→ **Problem details**
Word for word, copy every line of the data.
------------------------------
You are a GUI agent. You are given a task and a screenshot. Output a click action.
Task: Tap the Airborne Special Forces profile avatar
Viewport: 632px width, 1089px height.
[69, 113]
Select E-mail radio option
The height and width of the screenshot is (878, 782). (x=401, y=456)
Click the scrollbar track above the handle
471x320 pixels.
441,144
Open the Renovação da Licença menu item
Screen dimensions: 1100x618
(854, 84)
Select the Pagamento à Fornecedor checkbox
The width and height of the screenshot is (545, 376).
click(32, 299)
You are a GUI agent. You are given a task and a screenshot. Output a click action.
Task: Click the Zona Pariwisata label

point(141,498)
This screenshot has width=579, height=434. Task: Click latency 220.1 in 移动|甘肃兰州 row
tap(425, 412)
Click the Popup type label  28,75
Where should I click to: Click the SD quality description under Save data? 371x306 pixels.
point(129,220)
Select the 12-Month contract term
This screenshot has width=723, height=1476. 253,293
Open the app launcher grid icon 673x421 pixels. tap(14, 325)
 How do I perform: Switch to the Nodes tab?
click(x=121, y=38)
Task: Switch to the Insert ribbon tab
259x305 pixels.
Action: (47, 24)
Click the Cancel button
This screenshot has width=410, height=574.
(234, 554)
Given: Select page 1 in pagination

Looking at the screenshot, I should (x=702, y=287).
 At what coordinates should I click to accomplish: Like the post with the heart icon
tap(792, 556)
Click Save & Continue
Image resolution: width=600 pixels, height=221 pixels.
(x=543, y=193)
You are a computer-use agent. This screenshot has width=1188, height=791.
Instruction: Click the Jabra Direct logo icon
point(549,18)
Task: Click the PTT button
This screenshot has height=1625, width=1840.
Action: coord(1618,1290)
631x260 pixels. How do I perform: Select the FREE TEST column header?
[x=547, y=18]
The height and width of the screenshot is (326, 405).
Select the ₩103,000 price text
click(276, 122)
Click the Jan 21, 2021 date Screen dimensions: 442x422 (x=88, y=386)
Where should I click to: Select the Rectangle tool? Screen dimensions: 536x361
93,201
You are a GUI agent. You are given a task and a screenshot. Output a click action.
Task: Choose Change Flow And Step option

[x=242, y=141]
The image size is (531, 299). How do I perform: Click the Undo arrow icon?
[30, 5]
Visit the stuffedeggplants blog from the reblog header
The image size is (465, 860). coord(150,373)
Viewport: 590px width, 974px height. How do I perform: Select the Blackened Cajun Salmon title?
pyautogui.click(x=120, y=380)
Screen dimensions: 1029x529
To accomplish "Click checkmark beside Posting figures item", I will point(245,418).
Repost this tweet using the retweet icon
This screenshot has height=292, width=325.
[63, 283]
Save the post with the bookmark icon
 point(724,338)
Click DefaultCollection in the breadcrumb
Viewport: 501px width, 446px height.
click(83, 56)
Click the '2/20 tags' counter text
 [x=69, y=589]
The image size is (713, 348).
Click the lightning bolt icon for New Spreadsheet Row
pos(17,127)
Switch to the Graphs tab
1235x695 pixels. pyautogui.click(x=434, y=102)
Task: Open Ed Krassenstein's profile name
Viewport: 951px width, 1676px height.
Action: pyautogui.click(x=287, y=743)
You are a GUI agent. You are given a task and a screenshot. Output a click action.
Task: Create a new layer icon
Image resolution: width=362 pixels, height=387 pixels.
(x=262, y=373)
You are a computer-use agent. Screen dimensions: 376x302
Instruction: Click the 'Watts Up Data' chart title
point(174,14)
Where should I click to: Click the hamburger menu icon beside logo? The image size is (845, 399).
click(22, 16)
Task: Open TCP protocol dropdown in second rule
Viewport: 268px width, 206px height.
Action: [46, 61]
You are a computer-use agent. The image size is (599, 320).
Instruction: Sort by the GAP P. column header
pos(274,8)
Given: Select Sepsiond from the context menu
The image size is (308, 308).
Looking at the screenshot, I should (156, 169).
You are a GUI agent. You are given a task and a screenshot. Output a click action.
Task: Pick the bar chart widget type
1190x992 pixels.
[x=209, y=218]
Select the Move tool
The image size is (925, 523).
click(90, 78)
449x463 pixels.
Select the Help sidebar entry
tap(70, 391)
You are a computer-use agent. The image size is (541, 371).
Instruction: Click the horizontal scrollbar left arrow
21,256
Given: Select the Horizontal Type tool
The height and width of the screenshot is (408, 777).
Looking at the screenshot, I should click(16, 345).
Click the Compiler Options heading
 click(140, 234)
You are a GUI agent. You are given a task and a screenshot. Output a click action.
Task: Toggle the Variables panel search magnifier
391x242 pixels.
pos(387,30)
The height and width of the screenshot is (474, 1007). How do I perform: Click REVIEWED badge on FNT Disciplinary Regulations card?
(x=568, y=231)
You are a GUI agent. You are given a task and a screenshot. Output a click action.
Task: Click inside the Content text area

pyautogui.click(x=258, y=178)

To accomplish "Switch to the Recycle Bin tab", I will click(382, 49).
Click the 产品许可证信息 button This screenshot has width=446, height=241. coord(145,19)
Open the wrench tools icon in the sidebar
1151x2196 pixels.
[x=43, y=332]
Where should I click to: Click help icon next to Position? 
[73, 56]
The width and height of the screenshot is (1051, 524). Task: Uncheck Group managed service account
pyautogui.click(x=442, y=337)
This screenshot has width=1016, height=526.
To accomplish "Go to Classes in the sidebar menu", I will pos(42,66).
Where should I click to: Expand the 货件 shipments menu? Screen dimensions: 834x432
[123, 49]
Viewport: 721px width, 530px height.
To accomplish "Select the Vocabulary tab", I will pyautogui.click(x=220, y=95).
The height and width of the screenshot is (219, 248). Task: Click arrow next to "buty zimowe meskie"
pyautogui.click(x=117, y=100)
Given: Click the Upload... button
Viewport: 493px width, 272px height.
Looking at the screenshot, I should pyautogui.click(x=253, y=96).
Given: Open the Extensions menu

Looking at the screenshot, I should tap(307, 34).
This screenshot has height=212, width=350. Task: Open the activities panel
------------------------------
→ **Problem solution**
You are a GUI agent. You are given a task and a screenshot. Output a click action.
Task: Tap the Airborne Special Forces profile avatar
Viewport: 632px width, 1089px height.
[69, 113]
Select E-mail radio option
The height and width of the screenshot is (878, 782). (x=401, y=456)
Click the scrollbar track above the handle
471x320 pixels.
441,144
Open the Renovação da Licença menu item
Screen dimensions: 1100x618
(854, 84)
Select the Pagamento à Fornecedor checkbox
The width and height of the screenshot is (545, 376).
click(32, 299)
You are a GUI agent. You are given a task and a screenshot. Output a click action.
Task: Click the Zona Pariwisata label

point(141,498)
This screenshot has width=579, height=434. Task: Click latency 220.1 in 移动|甘肃兰州 row
tap(425, 412)
Click the Popup type label  28,75
Where should I click to: Click the SD quality description under Save data? 371x306 pixels.
point(129,220)
Select the 12-Month contract term
This screenshot has width=723, height=1476. 253,293
Open the app launcher grid icon 673x421 pixels. tap(14, 325)
 How do I perform: Switch to the Nodes tab?
click(x=121, y=38)
Task: Switch to the Insert ribbon tab
259x305 pixels.
Action: (47, 24)
Click the Cancel button
This screenshot has width=410, height=574.
(234, 554)
Given: Select page 1 in pagination

Looking at the screenshot, I should (x=702, y=287).
 At what coordinates should I click to accomplish: Like the post with the heart icon
tap(792, 556)
Click Save & Continue
Image resolution: width=600 pixels, height=221 pixels.
(x=543, y=193)
You are a computer-use agent. This screenshot has width=1188, height=791.
Instruction: Click the Jabra Direct logo icon
point(549,18)
Task: Click the PTT button
This screenshot has height=1625, width=1840.
Action: coord(1618,1290)
631x260 pixels. How do I perform: Select the FREE TEST column header?
[x=547, y=18]
The height and width of the screenshot is (326, 405).
Select the ₩103,000 price text
click(276, 122)
Click the Jan 21, 2021 date Screen dimensions: 442x422 (x=88, y=386)
Where should I click to: Select the Rectangle tool? Screen dimensions: 536x361
93,201
You are a GUI agent. You are given a task and a screenshot. Output a click action.
Task: Choose Change Flow And Step option

[x=242, y=141]
The image size is (531, 299). How do I perform: Click the Undo arrow icon?
[30, 5]
Visit the stuffedeggplants blog from the reblog header
The image size is (465, 860). coord(150,373)
Viewport: 590px width, 974px height. How do I perform: Select the Blackened Cajun Salmon title?
pyautogui.click(x=120, y=380)
Screen dimensions: 1029x529
To accomplish "Click checkmark beside Posting figures item", I will point(245,418).
Repost this tweet using the retweet icon
This screenshot has height=292, width=325.
[63, 283]
Save the post with the bookmark icon
 point(724,338)
Click DefaultCollection in the breadcrumb
Viewport: 501px width, 446px height.
click(83, 56)
Click the '2/20 tags' counter text
 [x=69, y=589]
The image size is (713, 348).
Click the lightning bolt icon for New Spreadsheet Row
pos(17,127)
Switch to the Graphs tab
1235x695 pixels. pyautogui.click(x=434, y=102)
Task: Open Ed Krassenstein's profile name
Viewport: 951px width, 1676px height.
Action: pyautogui.click(x=287, y=743)
You are a GUI agent. You are given a task and a screenshot. Output a click action.
Task: Create a new layer icon
Image resolution: width=362 pixels, height=387 pixels.
(x=262, y=373)
You are a computer-use agent. Screen dimensions: 376x302
Instruction: Click the 'Watts Up Data' chart title
point(174,14)
Where should I click to: Click the hamburger menu icon beside logo? The image size is (845, 399).
click(22, 16)
Task: Open TCP protocol dropdown in second rule
Viewport: 268px width, 206px height.
Action: [46, 61]
You are a computer-use agent. The image size is (599, 320).
Instruction: Sort by the GAP P. column header
pos(274,8)
Given: Select Sepsiond from the context menu
The image size is (308, 308).
Looking at the screenshot, I should (156, 169).
You are a GUI agent. You are given a task and a screenshot. Output a click action.
Task: Pick the bar chart widget type
1190x992 pixels.
[x=209, y=218]
Select the Move tool
The image size is (925, 523).
click(90, 78)
449x463 pixels.
Select the Help sidebar entry
tap(70, 391)
You are a computer-use agent. The image size is (541, 371).
Instruction: Click the horizontal scrollbar left arrow
21,256
Given: Select the Horizontal Type tool
The height and width of the screenshot is (408, 777).
Looking at the screenshot, I should click(16, 345).
Click the Compiler Options heading
 click(140, 234)
You are a GUI agent. You are given a task and a screenshot. Output a click action.
Task: Toggle the Variables panel search magnifier
391x242 pixels.
pos(387,30)
The height and width of the screenshot is (474, 1007). How do I perform: Click REVIEWED badge on FNT Disciplinary Regulations card?
(x=568, y=231)
You are a GUI agent. You are given a task and a screenshot. Output a click action.
Task: Click inside the Content text area

pyautogui.click(x=258, y=178)

To accomplish "Switch to the Recycle Bin tab", I will click(382, 49).
Click the 产品许可证信息 button This screenshot has width=446, height=241. coord(145,19)
Open the wrench tools icon in the sidebar
1151x2196 pixels.
[x=43, y=332]
Where should I click to: Click help icon next to Position? 
[73, 56]
The width and height of the screenshot is (1051, 524). Task: Uncheck Group managed service account
pyautogui.click(x=442, y=337)
This screenshot has width=1016, height=526.
To accomplish "Go to Classes in the sidebar menu", I will pos(42,66).
Where should I click to: Expand the 货件 shipments menu? Screen dimensions: 834x432
[123, 49]
Viewport: 721px width, 530px height.
To accomplish "Select the Vocabulary tab", I will pyautogui.click(x=220, y=95).
The height and width of the screenshot is (219, 248). Task: Click arrow next to "buty zimowe meskie"
pyautogui.click(x=117, y=100)
Given: Click the Upload... button
Viewport: 493px width, 272px height.
Looking at the screenshot, I should pyautogui.click(x=253, y=96).
Given: Open the Extensions menu

Looking at the screenshot, I should tap(307, 34).
This screenshot has height=212, width=350. Task: Open the activities panel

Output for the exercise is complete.